BEGIN Material provided

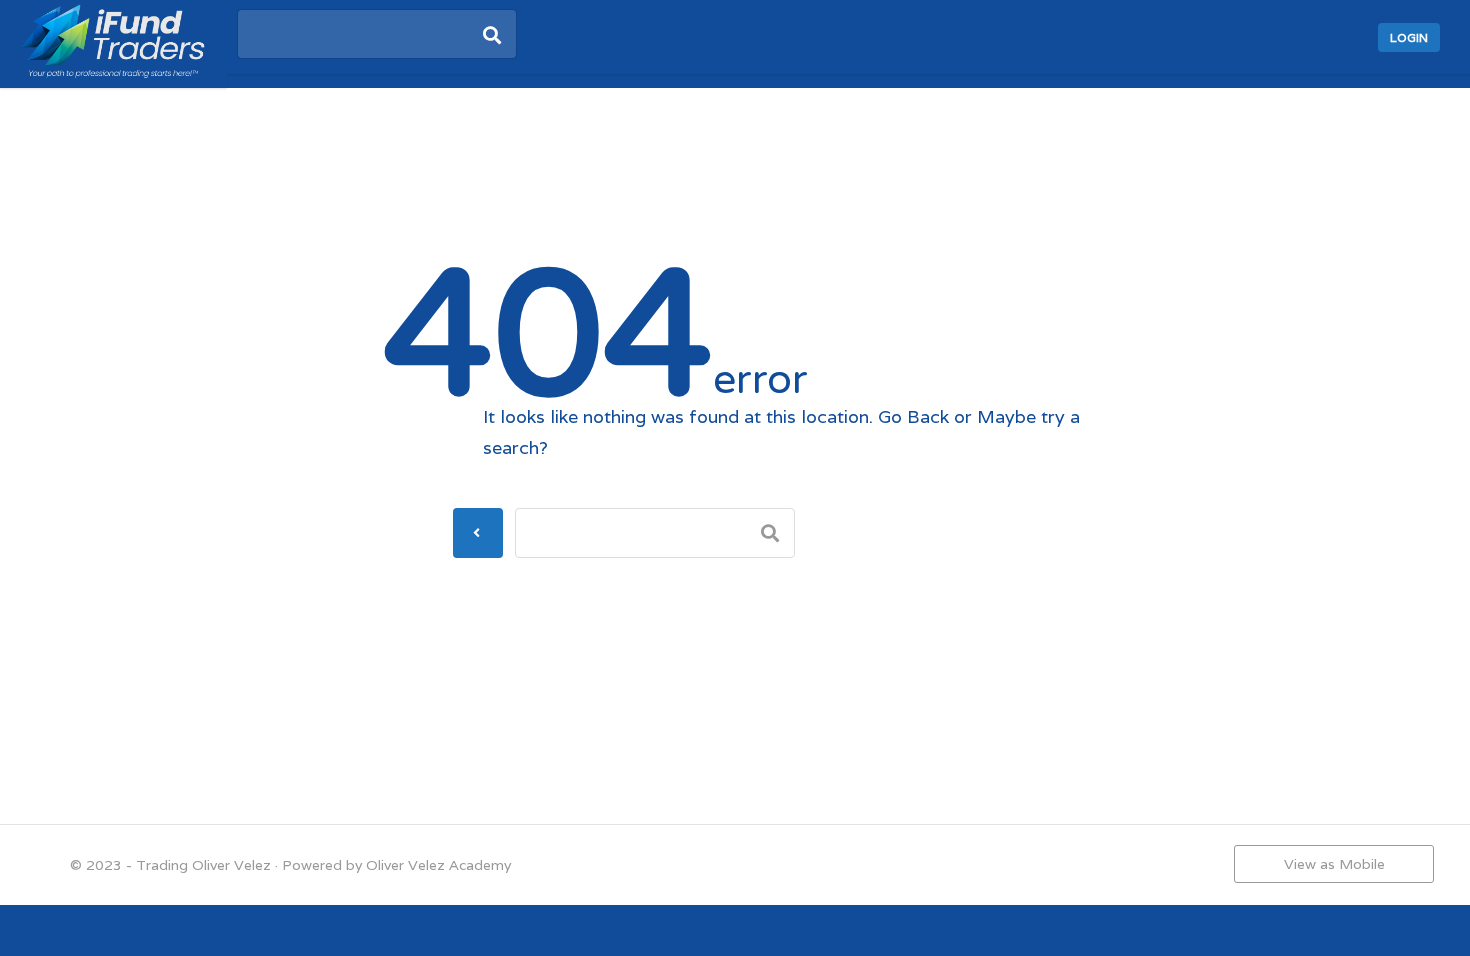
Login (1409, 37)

END Material provided
BEGIN Material provided

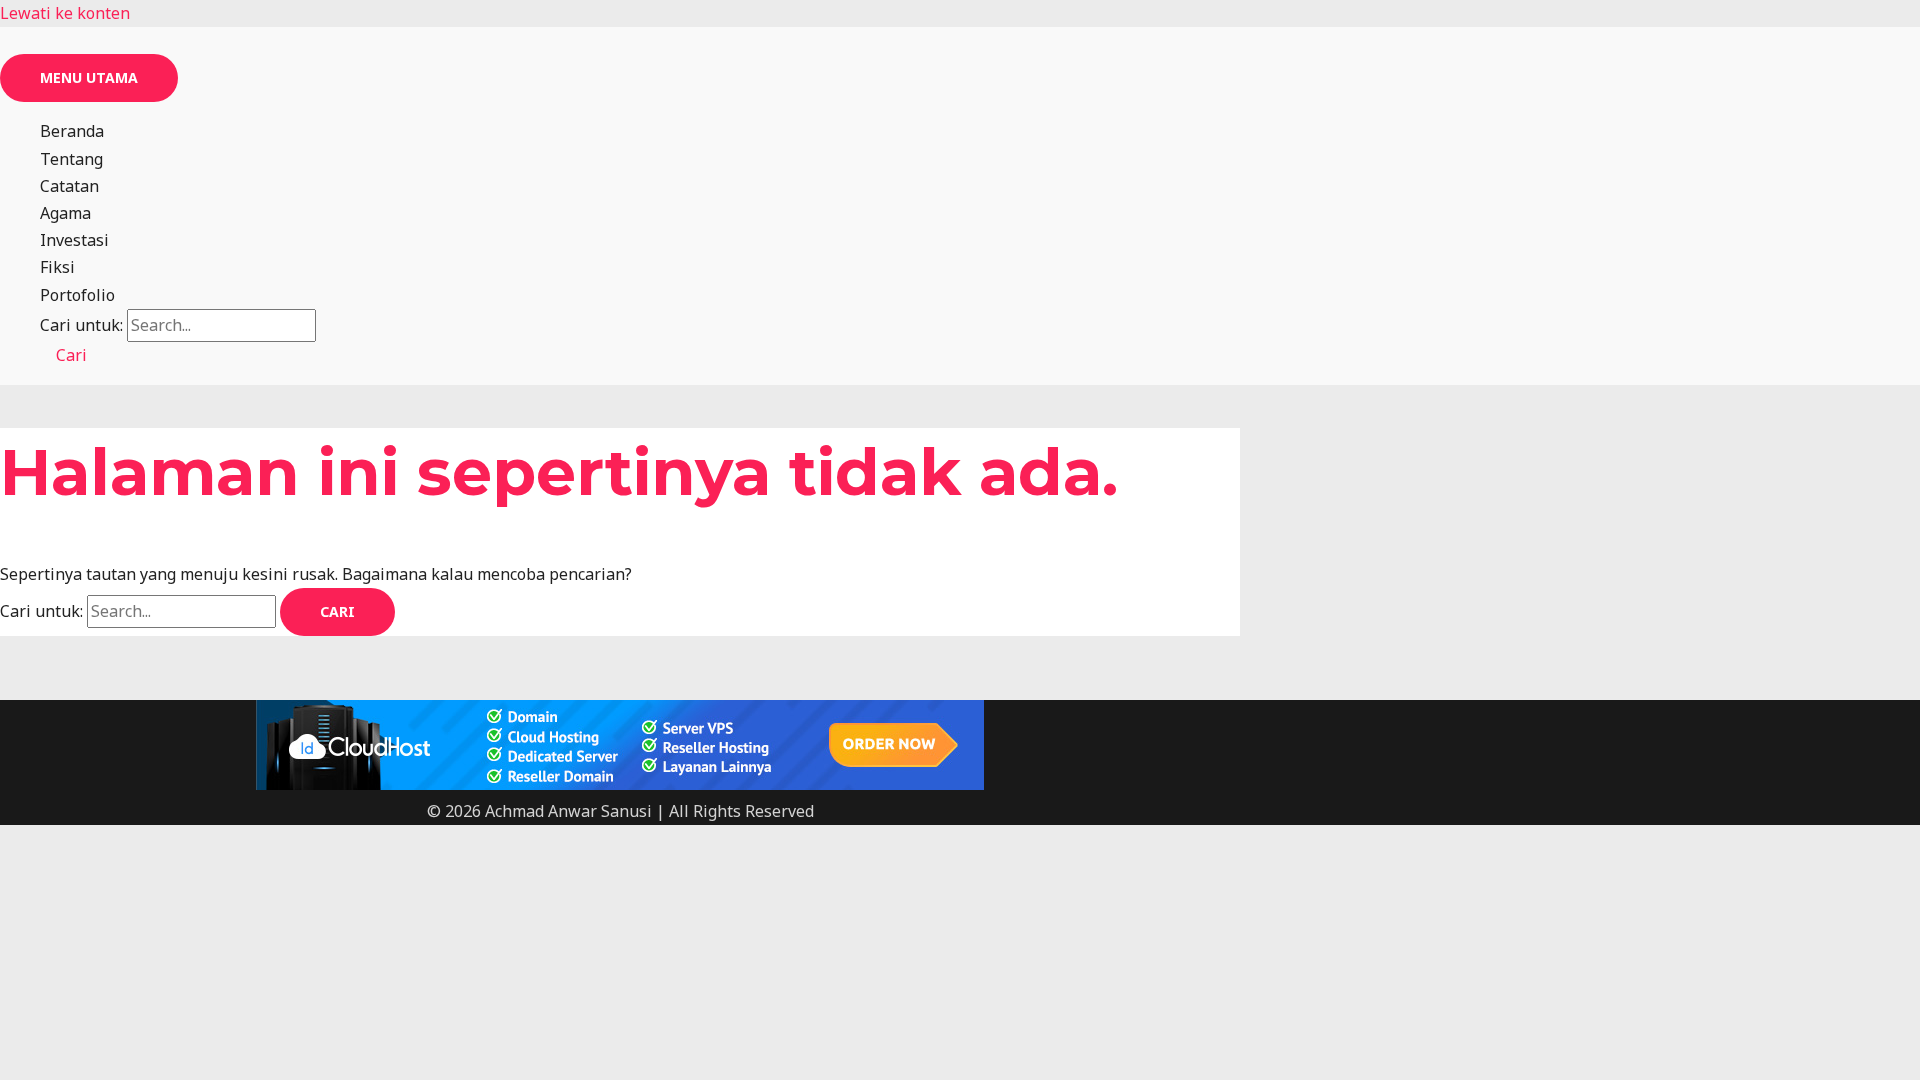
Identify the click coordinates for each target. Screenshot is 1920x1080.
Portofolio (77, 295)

END Material provided
BEGIN Material provided

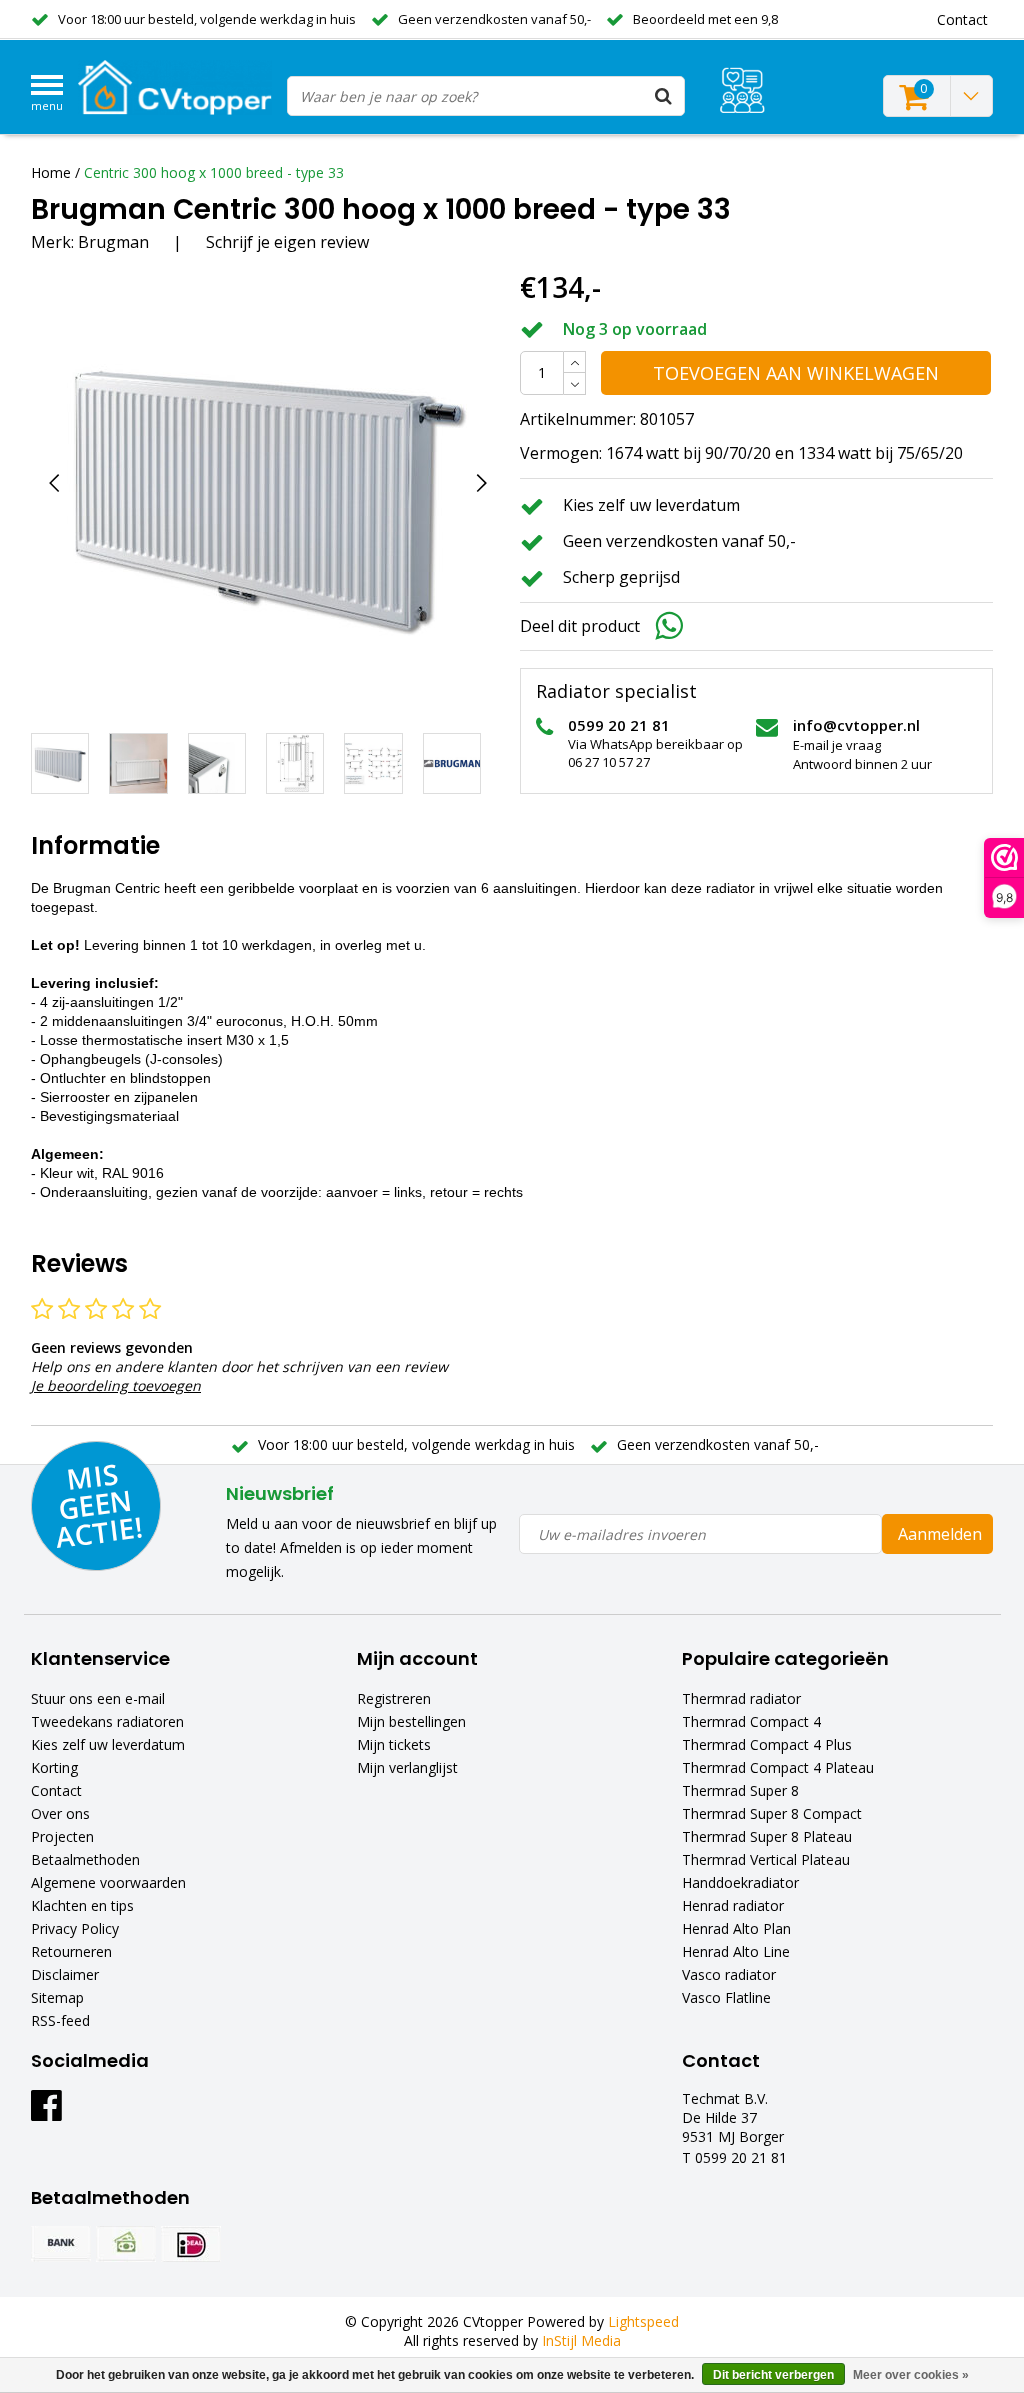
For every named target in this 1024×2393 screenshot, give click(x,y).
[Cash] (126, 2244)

END Material provided

◆ **Task details**:
Where the string "click" shows up in the listing above, copy the line that holds it.

◆ **Task response**:
Identify the click coordinates for each target. Screenshot is 1920x1080.
For every named target in this 1024×2393 screenshot, give click(x,y).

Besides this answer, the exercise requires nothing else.